Form 8-K

 

 

UNITED STATES

SECURITIES AND EXCHANGE COMMISSION

Washington, D.C. 20549

 

 

FORM 8-K

 

 

CURRENT REPORT

Pursuant to Section 13 OR 15(d)

of The Securities Exchange Act of 1934

Date of Report (Date of earliest event reported) August 24, 2018

 

 

Jabil Inc.

(Exact name of registrant as specified in its charter)

 

 

 

Delaware   001-14063   38-1886260

(State or other jurisdiction

of incorporation)

 

(Commission

File Number)

 

(IRS Employer

Identification No.)

10560 Dr. Martin Luther King, Jr. Street North, St. Petersburg, Florida 33716

(Address of principal executive offices) (Zip Code)

Registrant’s telephone number, including area code (727) 577-9749

(Former name or former address, if changed since last report.)

 

 

Check the appropriate box below if the Form 8-K filing is intended to simultaneously satisfy the filing obligation of the registrant under any of the following provisions:

 

Written communications pursuant to Rule 425 under the Securities Act (17 CFR 230.425)

 

Soliciting material pursuant to Rule 14a-12 under the Exchange Act (17 CFR 240.14a-12)

 

Pre-commencement communications pursuant to Rule 14d-2(b) under the Exchange Act (17 CFR 240.14d-2(b))

 

Pre-commencement communications pursuant to Rule 13e-4(c) under the Exchange Act (17 CFR 240.13e-4(c))

Indicate by check mark whether the registrant is an emerging growth company as defined in Rule 405 of the Securities Act of 1933 (§230.405 of this chapter) or Rule 12b-2 of the Securities Exchange Act of 1934 (§240.12b-2 of this chapter).

Emerging growth company  ☐

If an emerging growth company, indicate by check mark if the registrant has elected not to use the extended transition period for complying with any new or revised financial accounting standards provided pursuant to Section 13(a) of the Exchange Act.  ☐

 

 

 


Item 1.01. Entry into a Material Definitive Agreement.

▶ _EXERCISES_:
a - Output the passage of the Jabil Form 8-K from "(Commission" up to and including "offices) (Zip Code)", copied word for word.
b - Render this sentence from the Jabil Form 8-K in Spanish: "Indicate by check mark whether the registrant is an emerging growth company as defined in Rule 405 of the Securities Act of 1933 (§230.405 of this chapter) or Rule 12b-2 of the Securities Exchange Act of 1934 (§240.12b-2 of this chapter)."
The material that comes next has no connection to the Jabil Form 8-K.

▶ _GIVEN MATERIAL_:
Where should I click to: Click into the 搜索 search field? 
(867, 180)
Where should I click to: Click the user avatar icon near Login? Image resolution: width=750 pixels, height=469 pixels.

▶ _THE ANSWERS_:
a -
(Commission

File Number)

 

(IRS Employer

Identification No.)

10560 Dr. Martin Luther King, Jr. Street North, St. Petersburg, Florida 33716

(Address of principal executive offices) (Zip Code)

b - Indique con una marca de verificación si el registrante es una empresa de crecimiento emergente según se define en la Regla 405 de la Ley de Valores de 1933 (§230.405 de este capítulo) o en la Regla 12b-2 de la Ley de Bolsa de Valores de 1934 (§240.12b-2 de este capítulo).